Arnold & Smith Lawyer Argues In State’s First-Ever Online Appellate Oral Argument
The State of North Carolina held its first-ever appellate oral argument via the internet on Thursday, April 30, 2020. Arnold & Smith attorney Paul A. Tharp argued on behalf of appellant John Wiles in Simmons v. Wiles, a case pending before the North Carolina Court of Appeals.
The Court of Appeals agreed to hear the case after Wiles appealed from a judgment rendered against him in late 2018 in Cabarrus County. Arnold & Smith did not represent Wiles in the trial in Cabarrus County.
Arnold & Smith has handled civil and criminal appeals for over a decade, arguing dozens of cases before the North Carolina Court of Appeals and Supreme Court. In addition, Arnold & Smith’s appellate team has presented appellate cases in the United States District Courts, the Fourth Circuit Court of Appeals, and the United States Supreme Court, and the firm has obtained favorable rulings for both civil and criminal appellants.
Preparing for Simmons v.
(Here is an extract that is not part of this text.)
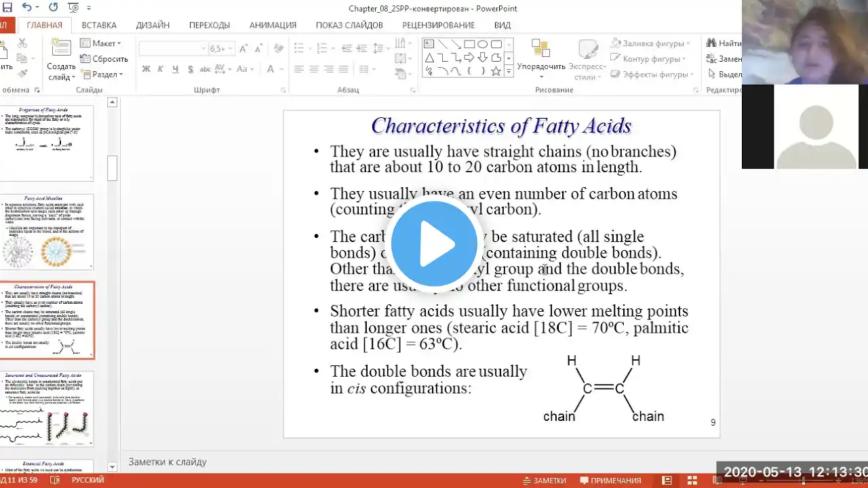
Task: Toggle italic К formatting
Action: pos(161,69)
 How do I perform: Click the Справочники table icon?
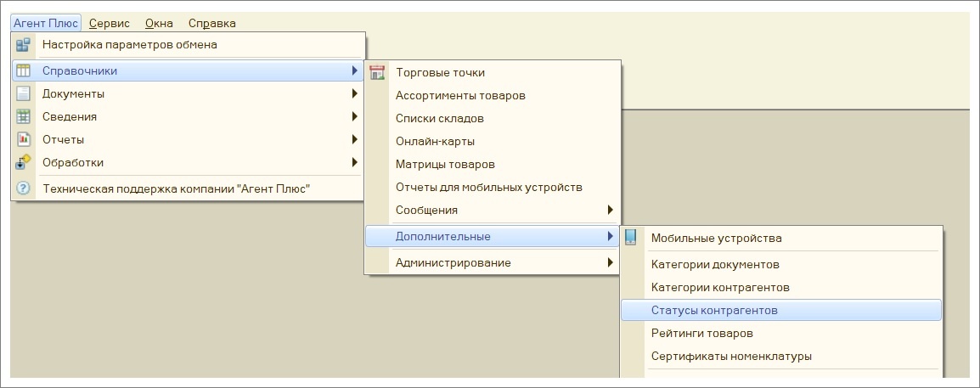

Wiles was not very different from preparing for an in-person oral argument.
“It is like climbing a mountain,” said attorney Tharp. “You have a mountain of material—the appellate briefs for both sides, and all of the cases cited in the briefs—and you have to memorize all of it. Once you are standing on top of that mountain of knowledge, you are ready to formulate your argument.”
Tharp said arguing Simmons v. Wiles remotely saved his client time and expense—he did not have to travel from Charlotte to Raleigh to argue in person—but he missed the ritual and pomp that accompanies in-person oral argument at the Court of Appeals’ sumptuously decorated building, constructed on Morgan Street in downtown Raleigh in 1913, across from the old state capitol.
“It is always an honor to be invited to argue in the Court of Appeals,” Tharp said. “I missed the feeling of being where so many great lawyers and judges have argued about cases for over a half-century.”
The Court of Appeals suspended oral arguments after North Carolina’s governor issued a “stay-at-home” order on March 30, 2020. The governor issued the “stay-at-home” order to slow the spread of an infectious virus called COVID-19. The virus sickened and killed thousands of North Carolinians.
Tharp predicts that remote hearings will become common. “We have to be prepared to adapt, because conditions are always going to be changing,” he said. “If we do not adapt, we will be left behind.”Making Sure an Argument is Heard… Literally
In presenting an argument via the internet, consideration should be given to the background, or the space around and behind a presenter. Many attorneys may choose a neutral, light-colored background, so that the image of the presenter is outlined clearly against the background.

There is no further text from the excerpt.